The term "jitter" is used to describe variations in a periodic signal, which can be in the frequency, amplitude, or phase of the signal in relationship to the idea waveform or the waveform at the point of generation. In digital audio; one of the most problematic issues involving jitter is in "clock recovery" from signals transmitted between equipment.
- If jitter in the recovered clock signal affects the clocking of conversion, even small amounts of jitter can effectively reduce the resolution far below the theoretical limits of 16-24 bit conversion.
- In purely “digital” transmission such as the digital audio connection between an AD converter and a recording computer jitter has no effect on the quality of the encoded digital audio, unless it is so extreme that it results in data corruption. When the digital audio data becomes corrupted, the effects are not subtle and are typically in the form of mutes or loud “pops.” However, if the clock recovered from the digital audio is used to clock a DA converter, the conversion quality of the DA may be degraded. This may mislead the listener to conclude that the jitter affected the recording, when in fact it is only affected the reproduction of the recording at that time.
Because even "digital" signals are actually very high frequency analog signals, the receiving device must reconstruct the signal by means of some form of amplitude "threshold." Ideal digital signals have a "zero rise time and zero fall time" which means the change in voltage level between a "1" and a "0" requires no time. In digital circuitry, a "1" is represented by a voltage level very close to the power supply voltage; which is typically a value like 5 Volts or 3.3 Volts. In the same circuitry, a “0” is represented by a voltage level very close to “0 Volts” or in other words ground. In order to reduce power dissipation in newer designs, power supply voltages are being reduced further; but that is beyond the scope of this discussion.
Because of the difference between the ideal signal and the real signal, the transition between a “0” and a “1” (between 0 Volts and 5 Volts) takes a finite amount of time; which is referred to as the “rise time.” The reciprocal change from 1 to 0 is referred to as the “fall time.” Thus a threshold is needed to decide when the signal has changed from a “0” to a “1” (or vice-versa) and this is a voltage threshold which is fixed, by design. If either the amplitude of the signal or the “slope” (rise/fall time) of the signal changes; the signal will cross the threshold at a different time relative to the waveform at the source; thus effectively changing the amplitude variation into a timing variation.

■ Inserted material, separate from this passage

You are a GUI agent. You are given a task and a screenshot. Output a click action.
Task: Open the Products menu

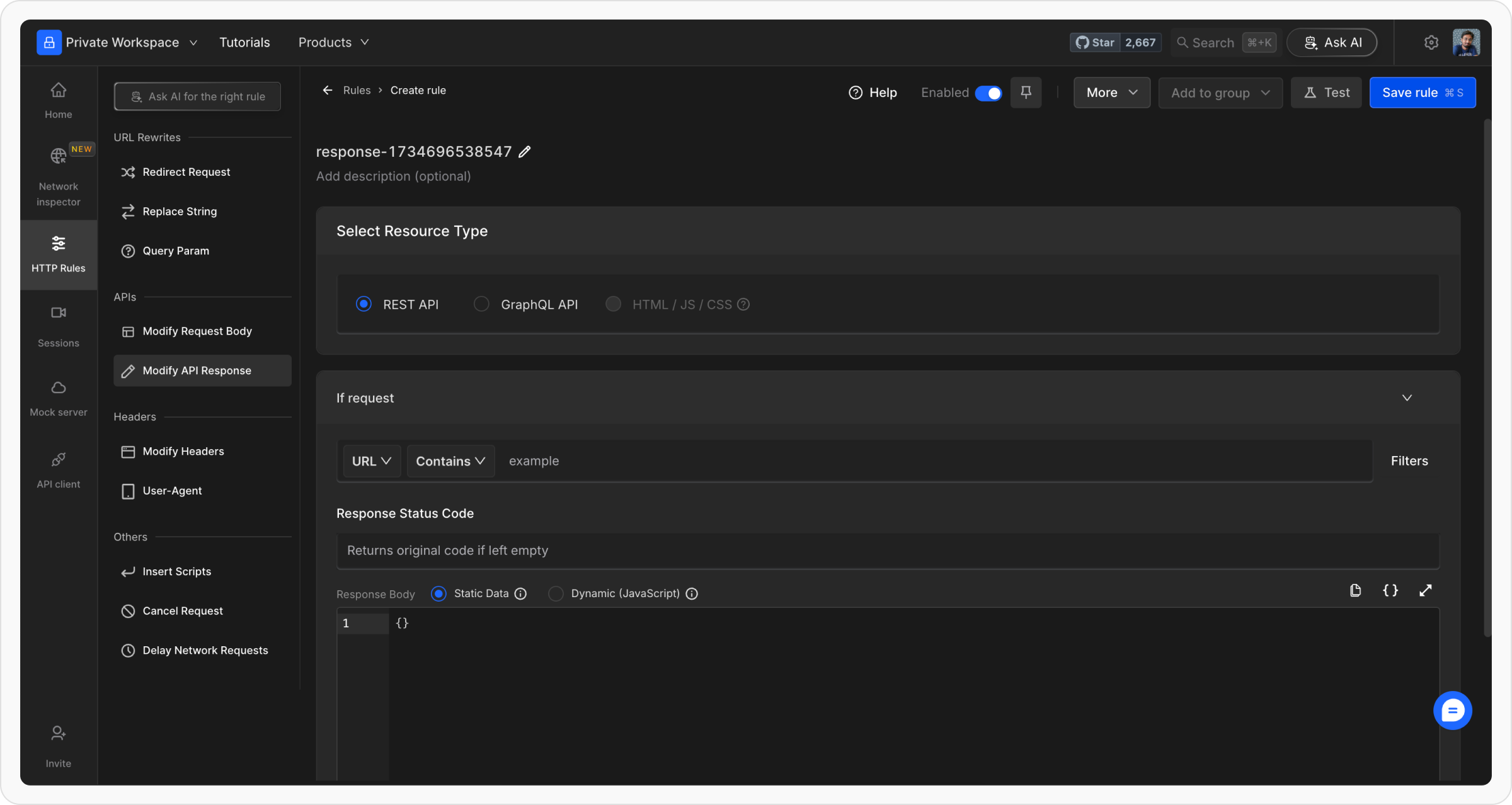[333, 42]
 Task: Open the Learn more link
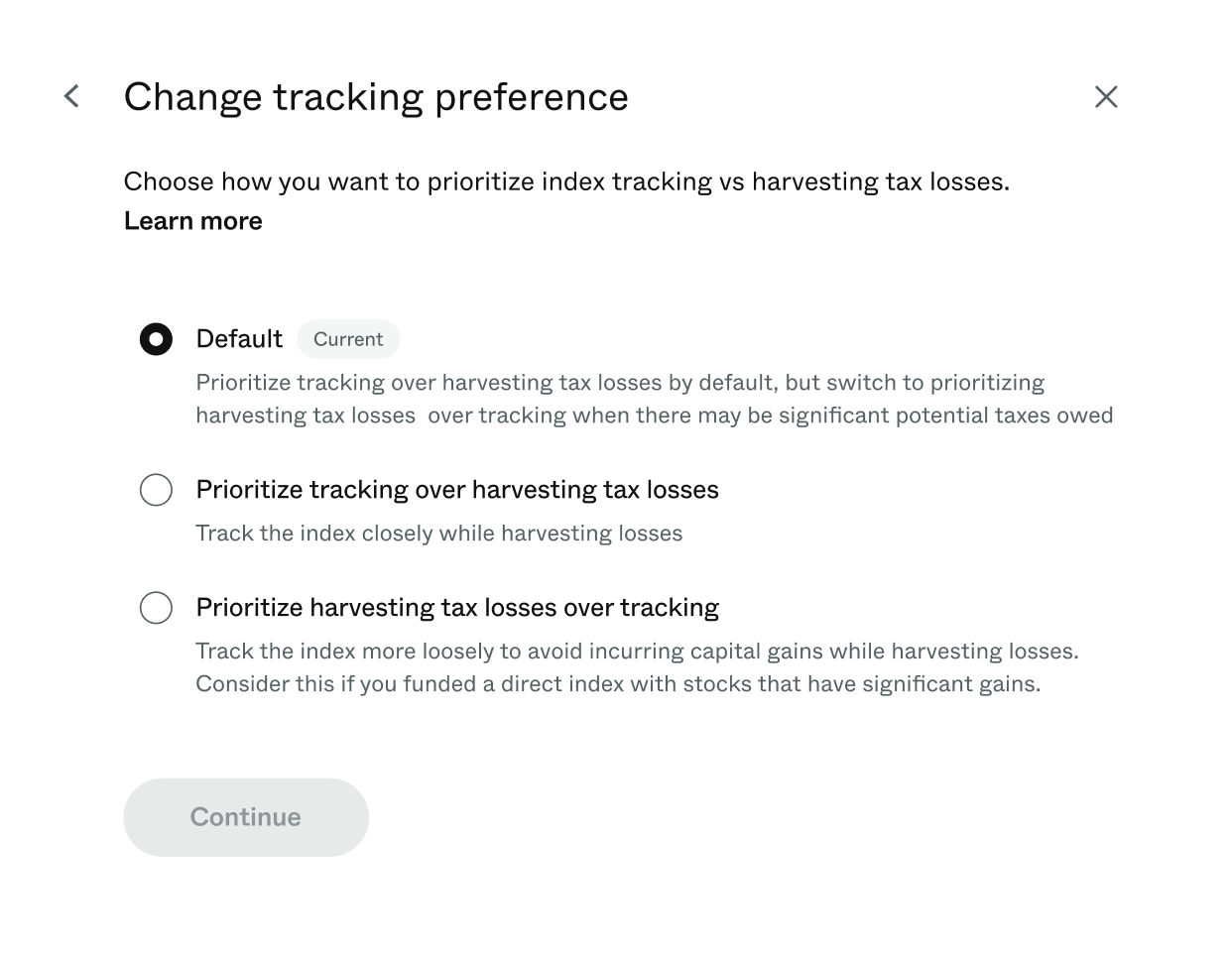coord(192,220)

Although the voltage threshold is “fixed,” variations in the voltage of the power supply on which the digital circuitry operates or ground noise can affect the absolute voltage level of the threshold at any instant in time. Whether the variation is in the signal waveform or caused by this type of non-ideal circuit characteristic, the result is still a timing variation of the recovered clock signal.
There are a number of sources of jitter. In signal transmission between equipment the primary cause is “reflections” of the signal caused by an impedance miss-match in the signal path. A miss-match can result from things like the impedance of a connector differing from the impedance of the cable, connector to PC board wiring, or circuit board conductors in series with the connector. The transmitting and receiving IC’s also contribute a finite amount of jitter to the signal.
Much like ripples on the surface of a pond, the “waves” add or subtract from each other in a complex changing pattern that results in changes to the shape of the transmitted waveform. These variations cause the waveform to cross the voltage threshold at different (relative) times than the transitions of the original signal; resulting in a time-domain distortion in the “recovered” output signal regardless of whether the distortion of the shape of the waveform was in the time domain or the amplitude domain.
Cables and Connectors
An example of an impedance matched connector is a 75 Ohm BNC connector typically used for Word Clock connections. When installed on cable such as RG-59 with a characteristic impedance of 75 Ohms, the impedance miss-match is minimized.
“Characteristic” impedance is the impedance of the cable at the frequency or range of frequencies typically transmitted through the cable. It is different than the DC resistance of the cable, which is typically in the range of 0.25 to 2 Ohms (depending mostly on cable length).
Proper termination is important to achieving low-jitter transmission. The termination at both the sending end and receiving end must match the characteristic impedance of the cable to minimize reflections. Most Word Clock cables are made with 75 Ohm coaxial cable, so the termination would typically be a form of 75 Ohm resistor. For BNC connections, a BNC Terminator can be used in conjunction with a BNC T to provide termination on inputs with no internal or selectable termination.